╔══

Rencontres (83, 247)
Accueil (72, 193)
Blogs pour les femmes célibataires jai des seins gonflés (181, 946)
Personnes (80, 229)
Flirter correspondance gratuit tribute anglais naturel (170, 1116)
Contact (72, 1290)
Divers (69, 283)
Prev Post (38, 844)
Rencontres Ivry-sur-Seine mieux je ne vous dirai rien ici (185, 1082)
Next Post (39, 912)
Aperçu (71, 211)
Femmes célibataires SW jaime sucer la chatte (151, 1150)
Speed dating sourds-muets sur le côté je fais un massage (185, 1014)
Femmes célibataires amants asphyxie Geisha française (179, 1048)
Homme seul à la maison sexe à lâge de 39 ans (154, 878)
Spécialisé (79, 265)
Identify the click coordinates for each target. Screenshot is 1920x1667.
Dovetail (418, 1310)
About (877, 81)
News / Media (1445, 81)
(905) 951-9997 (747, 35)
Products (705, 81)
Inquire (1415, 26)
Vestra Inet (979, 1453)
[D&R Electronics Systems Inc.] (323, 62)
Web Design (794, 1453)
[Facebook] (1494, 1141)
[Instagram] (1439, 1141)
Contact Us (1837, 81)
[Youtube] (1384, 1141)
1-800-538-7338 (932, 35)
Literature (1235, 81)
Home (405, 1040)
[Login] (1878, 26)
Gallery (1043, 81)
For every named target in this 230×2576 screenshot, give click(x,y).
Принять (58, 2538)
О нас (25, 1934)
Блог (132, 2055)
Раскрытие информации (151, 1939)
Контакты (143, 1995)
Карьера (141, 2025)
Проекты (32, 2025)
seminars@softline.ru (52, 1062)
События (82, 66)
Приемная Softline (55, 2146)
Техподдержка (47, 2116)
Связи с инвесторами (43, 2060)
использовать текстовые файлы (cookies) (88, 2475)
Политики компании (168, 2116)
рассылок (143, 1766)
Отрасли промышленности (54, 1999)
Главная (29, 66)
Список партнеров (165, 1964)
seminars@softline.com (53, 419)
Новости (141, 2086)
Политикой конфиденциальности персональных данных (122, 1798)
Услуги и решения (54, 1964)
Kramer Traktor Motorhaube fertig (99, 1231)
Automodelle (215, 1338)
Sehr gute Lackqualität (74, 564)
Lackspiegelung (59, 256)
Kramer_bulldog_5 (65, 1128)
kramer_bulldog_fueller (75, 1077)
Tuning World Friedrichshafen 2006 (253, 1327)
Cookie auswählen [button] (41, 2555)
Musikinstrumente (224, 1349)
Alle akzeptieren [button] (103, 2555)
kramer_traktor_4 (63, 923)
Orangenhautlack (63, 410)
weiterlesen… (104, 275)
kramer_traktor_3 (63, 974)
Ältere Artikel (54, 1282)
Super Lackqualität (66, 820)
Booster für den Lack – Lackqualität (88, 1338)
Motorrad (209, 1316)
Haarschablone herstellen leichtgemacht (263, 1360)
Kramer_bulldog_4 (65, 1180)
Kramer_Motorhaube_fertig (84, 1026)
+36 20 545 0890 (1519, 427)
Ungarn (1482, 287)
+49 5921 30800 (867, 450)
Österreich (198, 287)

╚══

§ How to complete this task: Beginning at the line that holds "Lackspiegelung (59, 256)", reproduce each line of the records above down to and including the last one.

§ Written response:
Lackspiegelung (59, 256)
Kramer_bulldog_5 (65, 1128)
kramer_bulldog_fueller (75, 1077)
Tuning World Friedrichshafen 2006 (253, 1327)
Cookie auswählen [button] (41, 2555)
Musikinstrumente (224, 1349)
Alle akzeptieren [button] (103, 2555)
kramer_traktor_4 (63, 923)
Orangenhautlack (63, 410)
weiterlesen… (104, 275)
kramer_traktor_3 (63, 974)
Ältere Artikel (54, 1282)
Super Lackqualität (66, 820)
Booster für den Lack – Lackqualität (88, 1338)
Motorrad (209, 1316)
Haarschablone herstellen leichtgemacht (263, 1360)
Kramer_bulldog_4 (65, 1180)
Kramer_Motorhaube_fertig (84, 1026)
+36 20 545 0890 (1519, 427)
Ungarn (1482, 287)
+49 5921 30800 (867, 450)
Österreich (198, 287)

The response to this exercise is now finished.